Chad Stahelski says he shot a John Wick: Chapter 4 ending where Keanu Reeves' character was most definitely alive

John Wick 4 audiences preferred the
Chad Stahelski and Keanu Reeves Photo: Rick Kern

In these days of diminishing media literacy, sometimes it feels like audiences want everything spelled out for them. But John Wick: Chapter 4 audiences must be a superior breed; franchise director Chad Stahelski says John Wick fans preferred to keep an air of mystery to the fourth installment, which may or may not be the last of the franchise.

“We had a different ending,” Stahelski tells Empire in a new interview. “We shot an ending where you actually saw John Wick at the end of the movie. So it was very clear that he was still alive. The audiences we tested with absolutely preferred the ambiguous ending.”

Although they filmed an alternate approach, the one that made the final cut— wherein (spoiler alert!) John Wick (Keanu Reeves) appears to die—is “the ending Keanu and I wanted,” Stahleski says. In fact, the entire film was reverse-engineered from that premise. “I had just read this treatise on samurai etiquette called Hagakure, the art of the way of dying,” the stuntman-turned-filmmaker explains. “And we’re like, ‘Yeah, he’s got to die. And we got to come up with the coolest way to make [that] happen. We’ve got to make it all about, ‘you can only [have] a good death if you had a good life.’ That’s the first line we wrote on a napkin in Japan, three years out.”

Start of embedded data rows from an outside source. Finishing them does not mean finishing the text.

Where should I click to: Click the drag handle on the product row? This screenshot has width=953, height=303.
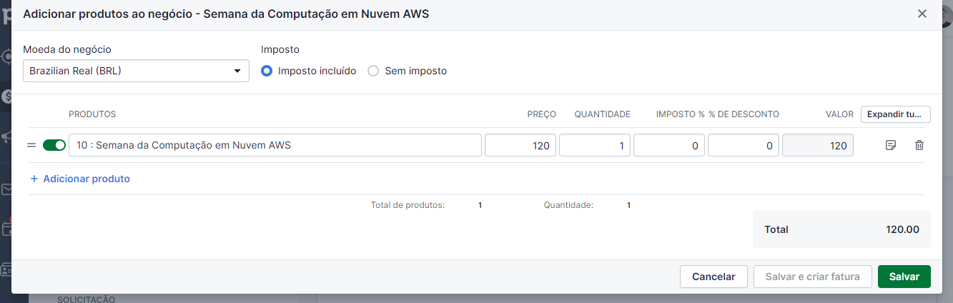(x=31, y=145)
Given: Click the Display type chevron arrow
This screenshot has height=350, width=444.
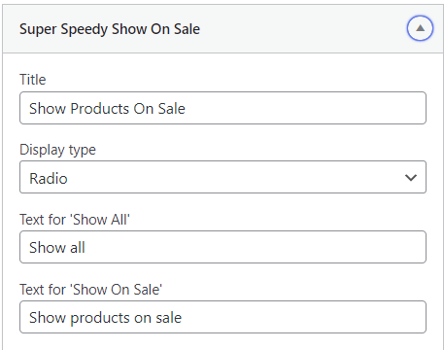Looking at the screenshot, I should (x=411, y=178).
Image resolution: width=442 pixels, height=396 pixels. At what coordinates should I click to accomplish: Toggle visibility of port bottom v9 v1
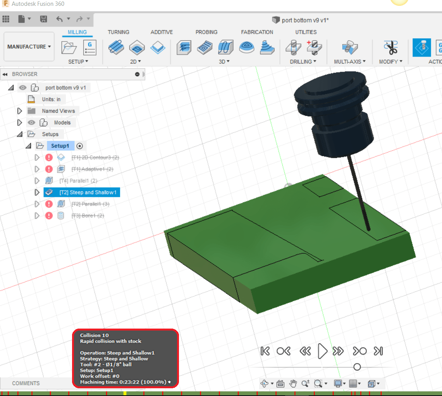(23, 88)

Stahleski says that he and Reeves came back for a fourth flick because they “didn’t feel like we stuck the landing” with Chapter 3. Now that they’ve hit on an ending they both seem satisfied with, one would think that’s it. But Lionsgate, of course, isn’t ready to let John Wick go. Stahleski previously said he isn’t sure whether he’d make a Chapter 5, “But I could wake up tomorrow and have a cool idea that I’d pitch to Keanu, or he would pitch to me, and it might hit that chord of, ‘Oh my God, we got to do this right now.’” Enjoy that ambiguity while it lasts!